Де Флао не мог сказать мальчику, который, несмотря на все старания сделать его французом, вырос-таки поляком: «Нам самим нужен сын Наполеона». Поэтому он повел более дипломатичную речь:
– Всем бы хотелось заполучить этого юношу. Неужели вы думаете, что Польша в наибольшей степени заслуживает милость небес?
Мориц помолчал, а потом ляпнул:
– Думаю, что Польша заслуживает. Здесь поставим точку.
Он не стал говорить, что на днях видел хорошего государя для своей страны. Жаль, что его уже расхватали. Особенно обидно, что русские. Он был бы просто великолепен, если бы… Но всего этого Мориц сказать не мог: его не поймут, да и сам он себя не понимал.
– Вы служите в десятом гусарском полку, который квартирует в Груеце? – уточнил де Флао. – Не там ли находится знаменитая гауптвахта, откуда узников прямиком доставляют в столицу?
– Точно так. Рядом, – кивнул молодой человек.
– И на нее недавно привезли майора Валериана Лукасинского?[87]
Осведомленность де Флао поражала.
– Туда не пройти. Охрана весьма сурова.
А юноша, надо признать, сразу схватил суть.

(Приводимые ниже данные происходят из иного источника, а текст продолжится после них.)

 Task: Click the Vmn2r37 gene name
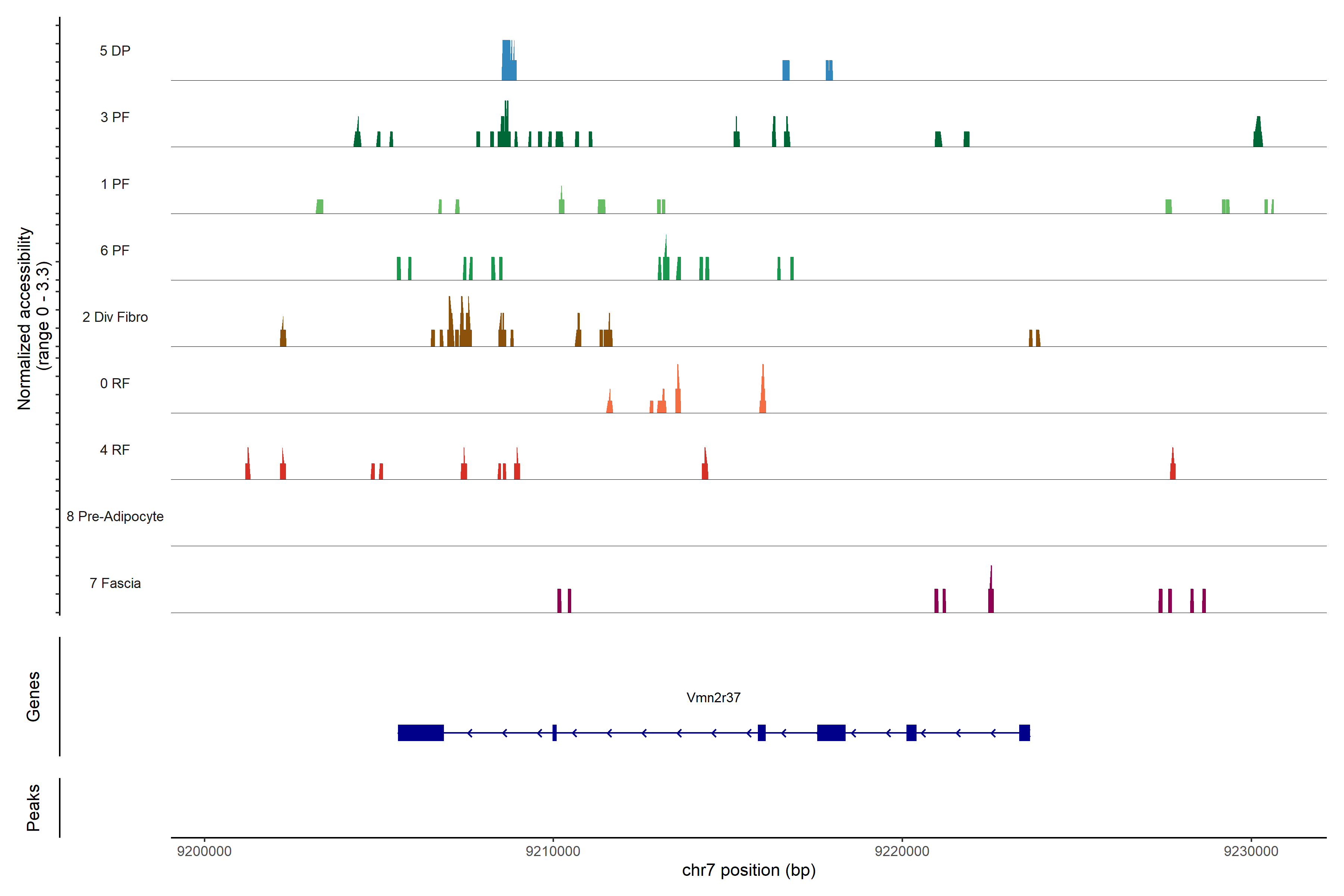713,698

– Вообразите, какое воздействие на ваших соотечественников произведет эта фигура, если обратится к ним с речью или с предсказанием, – рассуждал граф, как если бы дело освобождения узника было уже сделано или у него в кармане лежал ключ от каземата.
Лукасинский был арестован еще семь лет назад за то, что не подчинился требованию распустить масонскую ложу. В ней состояло человек двести самых горячих голов, часть которых входила еще и в Патриотическое общество, всем сердцем желая свободы Польши.
Валериан придумал свою систему, отличную и от немецких розенкрейцеров, и от французских иллюминатов, и от шведского строгого послушания. Растерзанная Польша уподоблялась мастеру Хираму из знаменитой орденской легенды, убитому тремя учениками. Те, в свою очередь, олицетворяли Россию, Пруссию и Австрию, принявших участие в разделах. Труп несчастного Хирама был зарыт так, что его не могли найти. Так и Польши не было больше на географической карте. Но над могилой первого из мастеров расцвела ветка белой акации – любимого цветка братства. Что символизирует воскресение родины, которая даст миру новое «слово мастеров». И звучать оно будет не хуже Свободы, Равенства, Братства, объединяя народы.